Bashkirian Airlines consisted of the following aircraft:

| Aircraft | Total | Introduced | Retired | Notes |
| Antonov An-2TP | 1 | 1992 | 1999 |  |
| Antonov An-24B | 6 | 1993 | 2001 |  |
| Antonov An-24RV | 4 | 1994 | 2001 |  |
| Antonov An-28 | 6 | 1992 | 1997 |  |
| Antonov An-74 | 5 | 1997 | 2005 |  |
| Mil Mi-8T^{[citation needed]} | 1 | Unknown | Unknown |  |
| Mil Mi-34^{[citation needed]} | 1 | Unknown | Unknown |  |
| Tupolev Tu-134A | 10 | 1993 | 2005 |  |
| Tupolev Tu-154B | 10 | 1994 | 2007 |  |
| Tupolev Tu-154M | 13 | One crashed as Flight 2937 |

==Accident==

On July 1, 2002, Bashkirian Airlines Flight 2937, a Tupolev Tu-154M (registered as RA-85816) was on a charter flight from Moscow, Russia, to Barcelona, Spain. The plane was flying over southern Germany when it collided with a DHL International Boeing 757-200PF, flying from Bergamo, Italy, to Brussels, Belgium, over the city of Überlingen near the German-Swiss border.

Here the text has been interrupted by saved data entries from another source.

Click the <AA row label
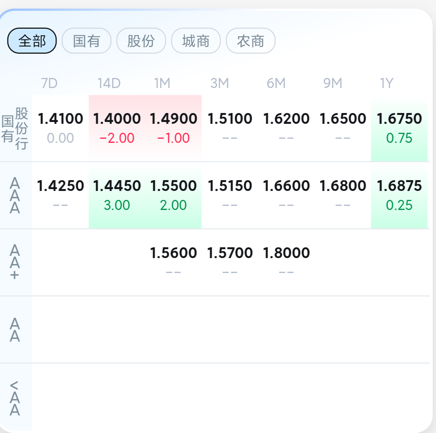The image size is (436, 433). click(x=15, y=398)
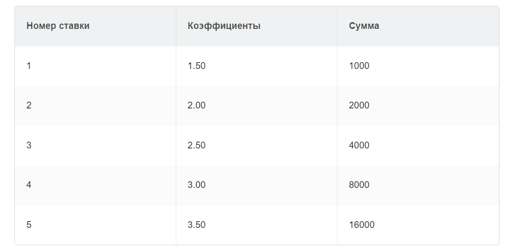The image size is (512, 252).
Task: Select the 8000 sum cell
Action: click(359, 185)
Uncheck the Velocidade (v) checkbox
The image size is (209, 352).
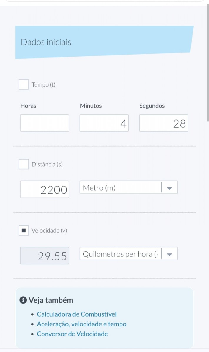24,230
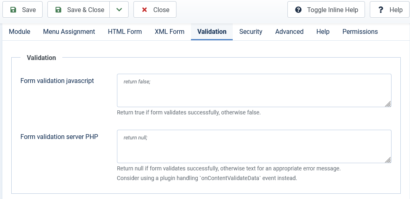Focus the Form validation javascript textarea
This screenshot has height=199, width=410.
pyautogui.click(x=254, y=91)
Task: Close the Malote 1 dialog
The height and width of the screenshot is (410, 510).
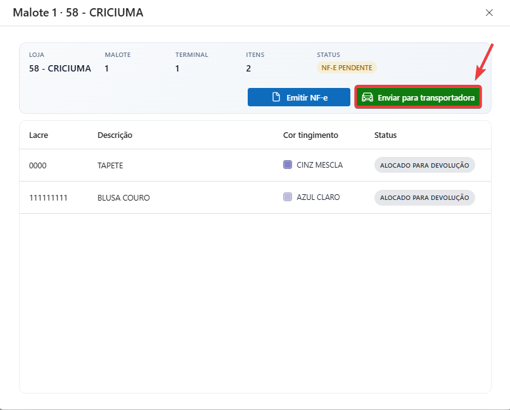Action: point(489,13)
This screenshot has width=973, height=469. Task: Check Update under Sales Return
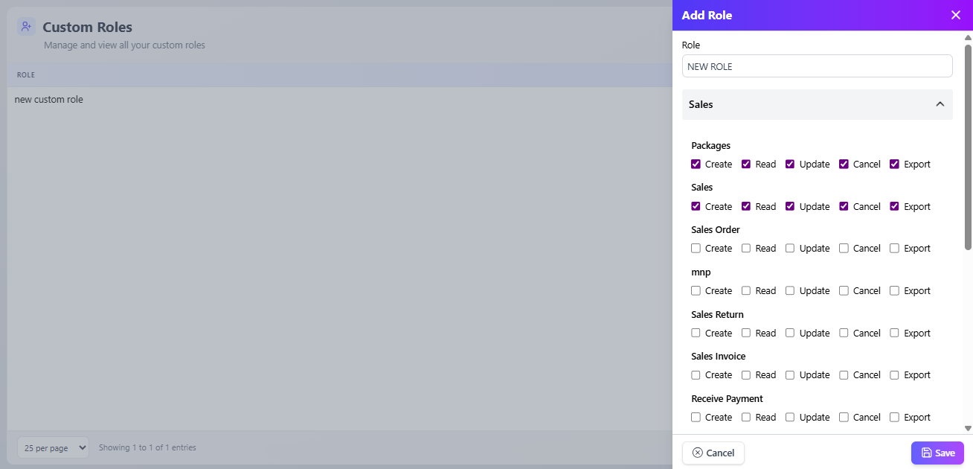(x=790, y=333)
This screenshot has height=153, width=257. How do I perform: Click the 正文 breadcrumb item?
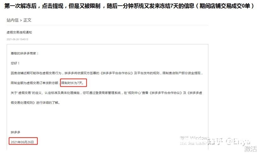tap(27, 20)
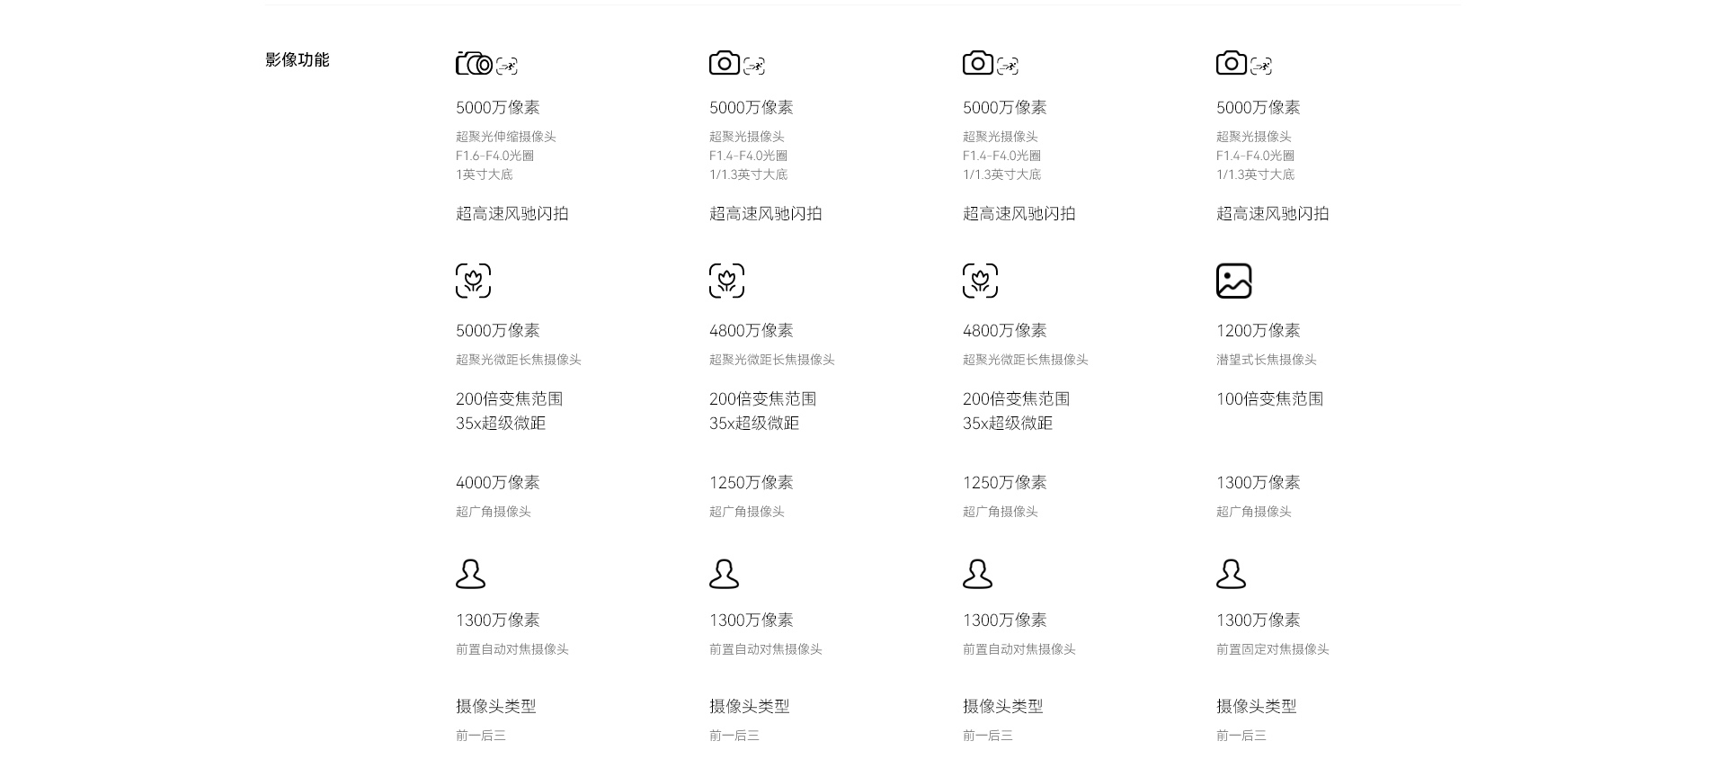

The DHL plane’s tail slammed into the fuselage of the Tupolev Tu-154. The collision killed the 2 crew members on board the Boeing 757, and all 69 passengers and crew on the Tupolev, mostly Russian schoolchildren from Bashkortostan on a vacation, organized by the local UNESCO committee, to the Costa Dorada region of Spain.